Posted by: Jeffrey Smith at Aug 18, 2006 7:50:29 AM
"Her AC piece was on the plight of the atheist in the conservative movement:"
The reason they have a "plight" is simple.
Atheists & liberals are viewed exactly the same way by those of us that are conservatives.
At first one can take some amusement in arguing with them. This helps in sorting out "the ignorant that can be educated/evangelized" from "the zealots".
As one grows older the amusement quotient in arguing fades (unless your a lawyer/politician/academic/former debate team member/or otherwise don't have a life). The bull sessions with good liberals can wait for the afterlife. And hopefully you don't find yourself in the place where you can conduct arguments with the atheists & the majority of liberals for eternity. Aka Hell.

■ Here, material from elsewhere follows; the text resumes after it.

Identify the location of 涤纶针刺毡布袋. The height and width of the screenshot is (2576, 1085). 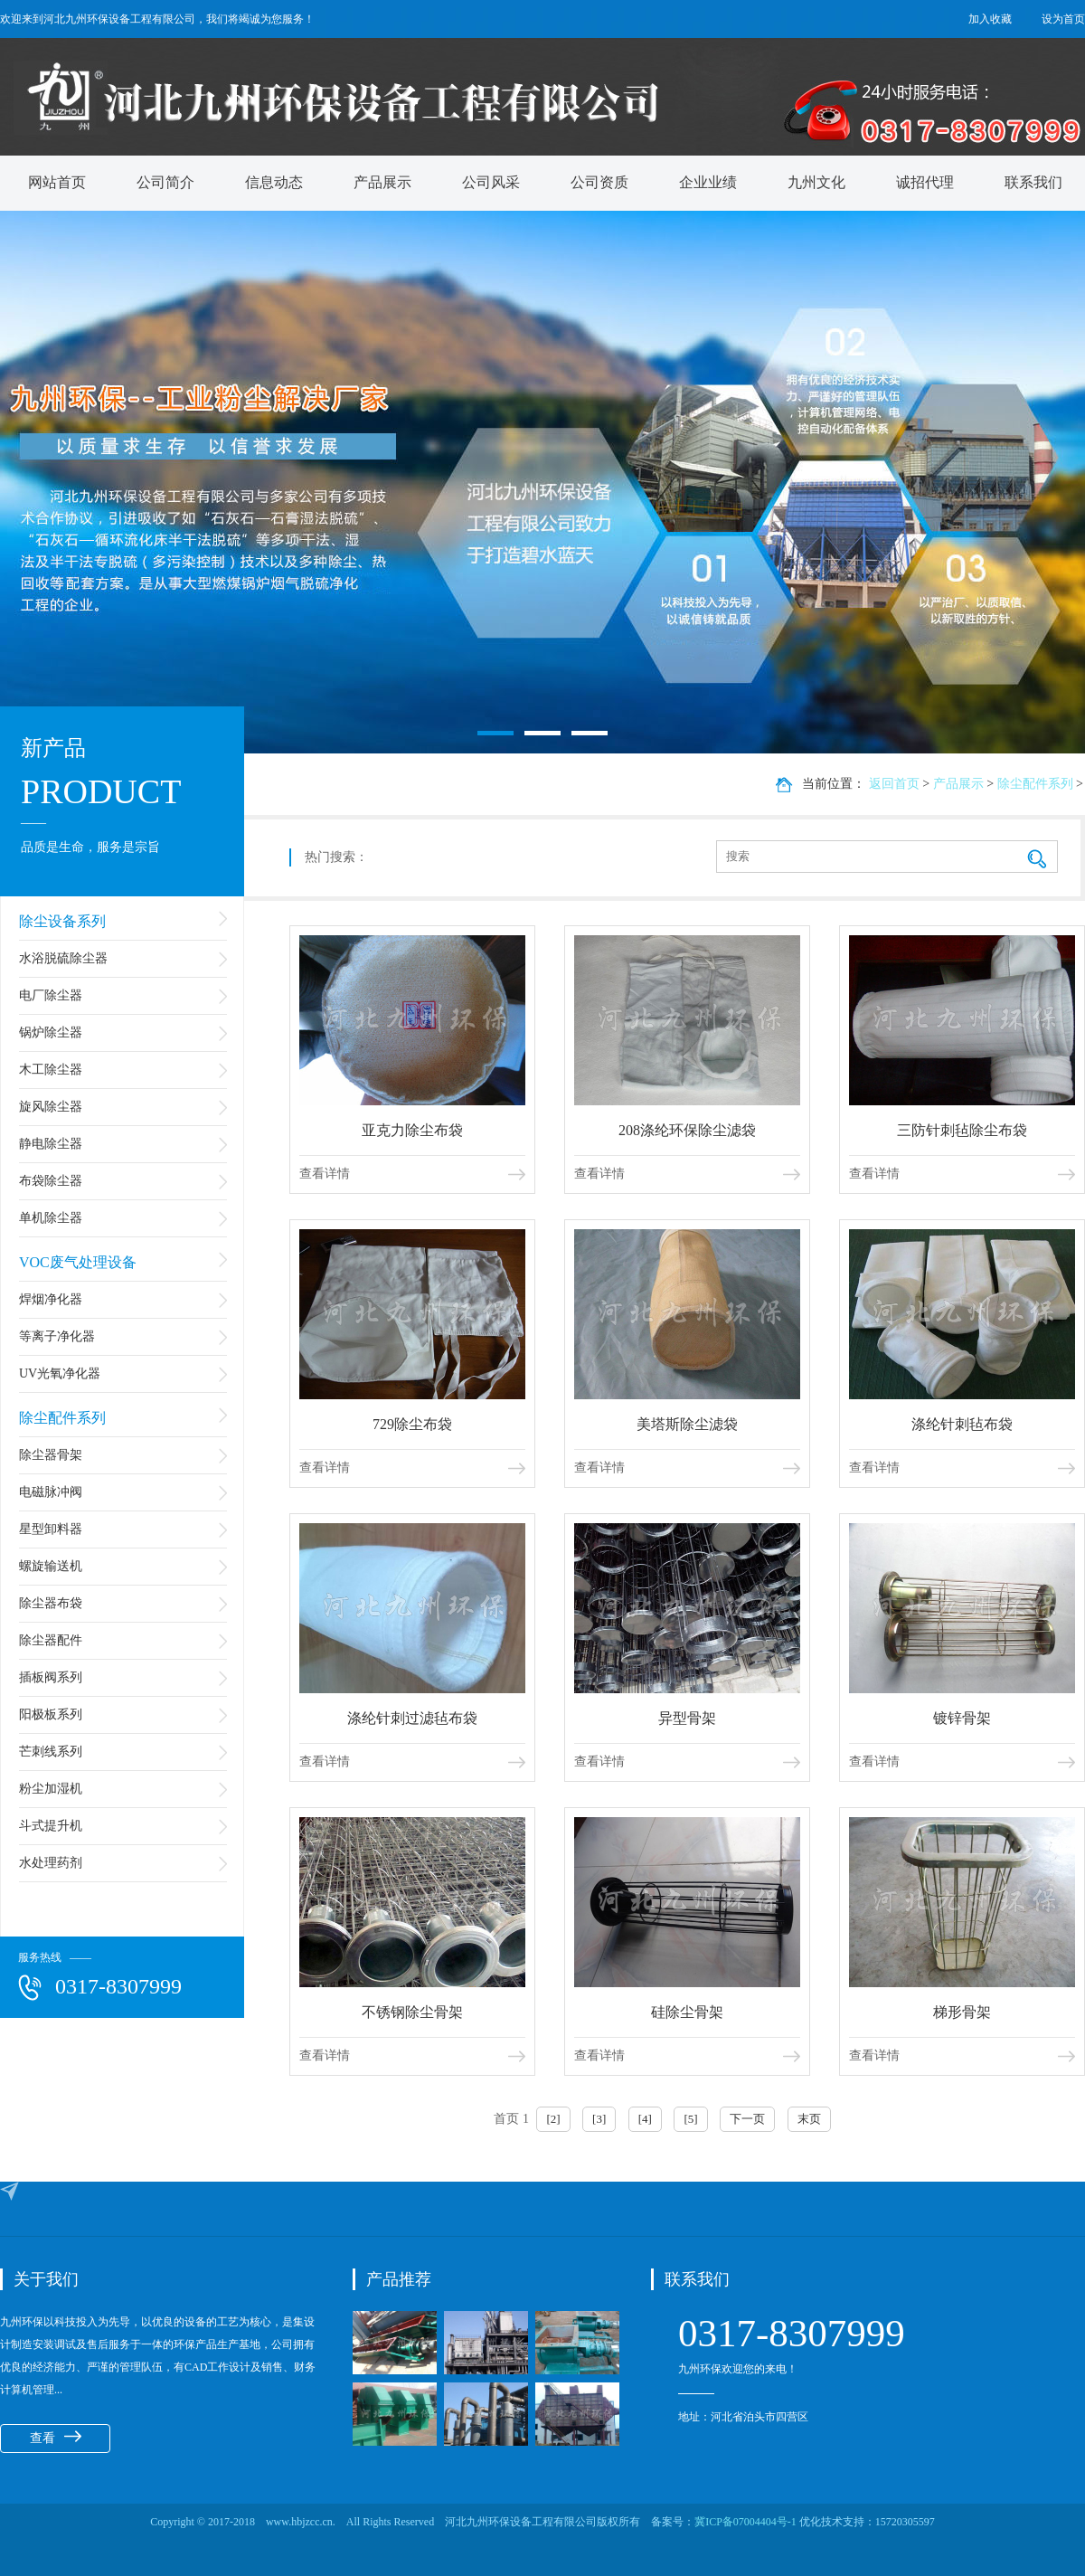
(962, 1424).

The liberal and the atheist (of whatever political bent) just doesn't "get it". So just smile, shake your head, and move on.
Posted by: inhocsig at Aug 18, 2006 8:21:43 AM
First off, Ms Wellborn, I enjoy your blog very much. Long-time reader, first-time commenter.
What I find quite interesting in all of this is the lack of discussion about positivism. It seems to me as though most of our modern-day conservatism in the USA is really positivism disguised as conservatism. It seems to me that in many ways, in Western society, we are more concerned with maintaining the status quo than we are about finding true reasons in the nature of things to make determinations about morality.
It seems to me that, as Catholics, we should have no trouble admitting that atheists can come to a proper understanding of the moral law. If it is written on the hearts of all men, then all men should be able to find it. After all, virtue is something atainable by all people. All men can be naturally good. There is nothing specifically Christian about that. It just becomes easier if we are Christian because we have the aid of grace in addition to Revelation, which gives us the answers. It helps to save a lot of floundering about in the darkness hoping to find the truth.
Personally, I don't see what the controversy is or where it lies. One does not need to have a religious system to come to a proper understanding of the natural moral law. As I said earlier, it helps and makes the search easier but is not a prerequisite. Is that a weakness in our Catholic formation that we seem to have forgotten that or, at least, seemingly forgotten?